(The data)
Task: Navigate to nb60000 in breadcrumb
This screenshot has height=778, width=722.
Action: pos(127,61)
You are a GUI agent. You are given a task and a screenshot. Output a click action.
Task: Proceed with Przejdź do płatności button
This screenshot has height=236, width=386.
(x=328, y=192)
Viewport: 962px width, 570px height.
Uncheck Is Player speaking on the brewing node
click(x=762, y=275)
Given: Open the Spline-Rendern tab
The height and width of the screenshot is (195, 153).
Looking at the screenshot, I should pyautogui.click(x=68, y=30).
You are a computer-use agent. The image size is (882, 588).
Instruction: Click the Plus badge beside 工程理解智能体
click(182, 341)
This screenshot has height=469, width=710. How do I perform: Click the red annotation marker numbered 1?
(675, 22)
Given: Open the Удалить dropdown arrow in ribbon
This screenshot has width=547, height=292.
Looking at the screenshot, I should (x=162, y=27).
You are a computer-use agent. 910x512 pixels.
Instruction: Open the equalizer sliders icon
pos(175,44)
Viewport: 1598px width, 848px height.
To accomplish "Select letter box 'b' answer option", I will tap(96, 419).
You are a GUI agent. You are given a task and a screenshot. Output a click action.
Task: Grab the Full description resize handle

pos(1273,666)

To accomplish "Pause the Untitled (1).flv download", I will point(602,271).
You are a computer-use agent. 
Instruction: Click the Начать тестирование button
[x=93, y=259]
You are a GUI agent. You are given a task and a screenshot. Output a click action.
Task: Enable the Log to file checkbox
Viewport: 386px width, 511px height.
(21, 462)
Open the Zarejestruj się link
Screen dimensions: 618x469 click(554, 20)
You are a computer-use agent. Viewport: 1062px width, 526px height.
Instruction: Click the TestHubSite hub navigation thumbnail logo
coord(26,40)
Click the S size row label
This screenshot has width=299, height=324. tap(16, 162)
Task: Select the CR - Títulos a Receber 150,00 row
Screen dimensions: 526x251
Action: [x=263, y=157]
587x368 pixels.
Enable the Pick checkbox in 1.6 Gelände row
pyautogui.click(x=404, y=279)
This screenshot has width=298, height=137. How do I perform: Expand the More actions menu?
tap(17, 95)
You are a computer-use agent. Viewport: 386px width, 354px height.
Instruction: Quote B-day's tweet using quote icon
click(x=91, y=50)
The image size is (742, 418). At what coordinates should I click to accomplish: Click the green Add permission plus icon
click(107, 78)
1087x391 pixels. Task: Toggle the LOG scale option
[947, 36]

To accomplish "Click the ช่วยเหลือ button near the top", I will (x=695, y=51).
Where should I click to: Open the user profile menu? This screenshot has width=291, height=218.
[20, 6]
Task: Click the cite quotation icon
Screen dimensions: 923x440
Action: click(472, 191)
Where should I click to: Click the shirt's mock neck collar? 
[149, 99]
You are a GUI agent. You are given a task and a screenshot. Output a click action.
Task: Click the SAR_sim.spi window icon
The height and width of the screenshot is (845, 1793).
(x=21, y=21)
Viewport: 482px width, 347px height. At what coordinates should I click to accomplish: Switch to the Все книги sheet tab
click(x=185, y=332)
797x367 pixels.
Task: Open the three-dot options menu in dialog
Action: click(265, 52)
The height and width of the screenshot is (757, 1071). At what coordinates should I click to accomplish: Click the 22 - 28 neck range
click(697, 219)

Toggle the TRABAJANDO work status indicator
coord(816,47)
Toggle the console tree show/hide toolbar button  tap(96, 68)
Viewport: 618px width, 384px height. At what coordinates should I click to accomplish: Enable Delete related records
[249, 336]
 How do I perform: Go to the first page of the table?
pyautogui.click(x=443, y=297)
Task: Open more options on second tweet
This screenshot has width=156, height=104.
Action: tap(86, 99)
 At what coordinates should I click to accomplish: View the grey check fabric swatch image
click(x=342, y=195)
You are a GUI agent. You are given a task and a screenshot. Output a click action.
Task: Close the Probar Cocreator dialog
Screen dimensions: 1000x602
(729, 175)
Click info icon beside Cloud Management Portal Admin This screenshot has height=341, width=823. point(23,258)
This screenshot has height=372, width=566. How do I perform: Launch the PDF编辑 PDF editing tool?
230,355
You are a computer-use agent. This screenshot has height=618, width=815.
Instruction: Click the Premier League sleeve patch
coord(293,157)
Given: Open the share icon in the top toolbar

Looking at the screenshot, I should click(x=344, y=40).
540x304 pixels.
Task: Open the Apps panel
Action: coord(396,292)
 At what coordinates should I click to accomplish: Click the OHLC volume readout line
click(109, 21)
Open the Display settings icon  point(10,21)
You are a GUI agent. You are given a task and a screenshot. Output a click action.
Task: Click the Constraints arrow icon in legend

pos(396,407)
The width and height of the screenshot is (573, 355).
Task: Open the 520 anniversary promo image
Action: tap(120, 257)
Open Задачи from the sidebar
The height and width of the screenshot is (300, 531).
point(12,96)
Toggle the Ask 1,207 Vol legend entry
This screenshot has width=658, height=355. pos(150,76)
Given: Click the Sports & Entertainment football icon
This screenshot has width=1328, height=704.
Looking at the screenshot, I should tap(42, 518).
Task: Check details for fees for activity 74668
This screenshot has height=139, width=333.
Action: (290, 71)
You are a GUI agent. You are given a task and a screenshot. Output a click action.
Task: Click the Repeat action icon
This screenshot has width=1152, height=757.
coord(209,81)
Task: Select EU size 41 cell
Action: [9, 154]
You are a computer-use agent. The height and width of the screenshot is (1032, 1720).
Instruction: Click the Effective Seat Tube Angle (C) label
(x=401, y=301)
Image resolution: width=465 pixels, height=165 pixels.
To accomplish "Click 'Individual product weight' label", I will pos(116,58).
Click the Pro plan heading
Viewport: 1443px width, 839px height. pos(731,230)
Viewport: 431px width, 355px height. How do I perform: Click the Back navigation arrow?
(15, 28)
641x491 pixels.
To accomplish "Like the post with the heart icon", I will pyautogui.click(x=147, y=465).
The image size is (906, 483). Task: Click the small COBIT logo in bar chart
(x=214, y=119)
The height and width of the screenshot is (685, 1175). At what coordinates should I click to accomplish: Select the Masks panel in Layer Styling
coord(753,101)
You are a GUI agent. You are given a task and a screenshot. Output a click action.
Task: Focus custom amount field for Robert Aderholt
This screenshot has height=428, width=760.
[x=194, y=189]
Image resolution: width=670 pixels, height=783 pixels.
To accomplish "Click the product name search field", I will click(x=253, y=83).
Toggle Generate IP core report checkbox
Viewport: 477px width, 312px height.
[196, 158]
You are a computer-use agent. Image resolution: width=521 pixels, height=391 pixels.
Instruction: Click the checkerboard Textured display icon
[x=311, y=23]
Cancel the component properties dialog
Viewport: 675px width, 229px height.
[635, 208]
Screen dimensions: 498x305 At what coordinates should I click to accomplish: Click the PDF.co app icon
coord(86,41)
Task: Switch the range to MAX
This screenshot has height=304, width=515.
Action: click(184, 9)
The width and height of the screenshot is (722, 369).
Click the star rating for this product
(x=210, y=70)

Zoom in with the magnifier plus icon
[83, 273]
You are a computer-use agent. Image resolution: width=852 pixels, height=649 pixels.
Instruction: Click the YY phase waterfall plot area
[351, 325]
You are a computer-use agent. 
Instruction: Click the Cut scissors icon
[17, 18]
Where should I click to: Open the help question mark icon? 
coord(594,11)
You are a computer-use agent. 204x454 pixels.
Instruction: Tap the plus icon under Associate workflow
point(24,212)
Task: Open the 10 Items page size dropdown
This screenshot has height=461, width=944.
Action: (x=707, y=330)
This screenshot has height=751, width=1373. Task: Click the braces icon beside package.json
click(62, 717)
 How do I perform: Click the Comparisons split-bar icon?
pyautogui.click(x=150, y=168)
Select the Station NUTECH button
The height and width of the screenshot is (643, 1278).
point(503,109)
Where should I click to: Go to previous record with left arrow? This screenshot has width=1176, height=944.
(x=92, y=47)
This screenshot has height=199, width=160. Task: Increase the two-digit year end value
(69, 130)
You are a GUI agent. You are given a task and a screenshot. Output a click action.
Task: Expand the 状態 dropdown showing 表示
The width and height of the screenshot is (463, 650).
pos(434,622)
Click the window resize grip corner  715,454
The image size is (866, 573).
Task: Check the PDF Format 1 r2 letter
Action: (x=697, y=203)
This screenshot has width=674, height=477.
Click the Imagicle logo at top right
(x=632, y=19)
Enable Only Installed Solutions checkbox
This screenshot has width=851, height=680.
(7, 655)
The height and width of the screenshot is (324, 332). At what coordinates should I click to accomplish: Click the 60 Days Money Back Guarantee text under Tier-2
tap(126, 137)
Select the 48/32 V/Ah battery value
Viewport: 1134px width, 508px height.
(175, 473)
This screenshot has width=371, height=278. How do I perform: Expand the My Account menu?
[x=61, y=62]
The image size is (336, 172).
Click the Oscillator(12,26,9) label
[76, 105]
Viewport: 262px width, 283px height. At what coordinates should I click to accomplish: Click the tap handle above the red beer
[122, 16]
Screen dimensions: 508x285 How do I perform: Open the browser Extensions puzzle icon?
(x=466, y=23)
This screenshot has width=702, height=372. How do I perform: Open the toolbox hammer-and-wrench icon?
(End The data)
## Exercise instructions
Starting from the data above, filter for lines with "field" and copy each one.

## Solved problem
Task: Focus custom amount field for Robert Aderholt
To accomplish "Click the product name search field", I will click(x=253, y=83).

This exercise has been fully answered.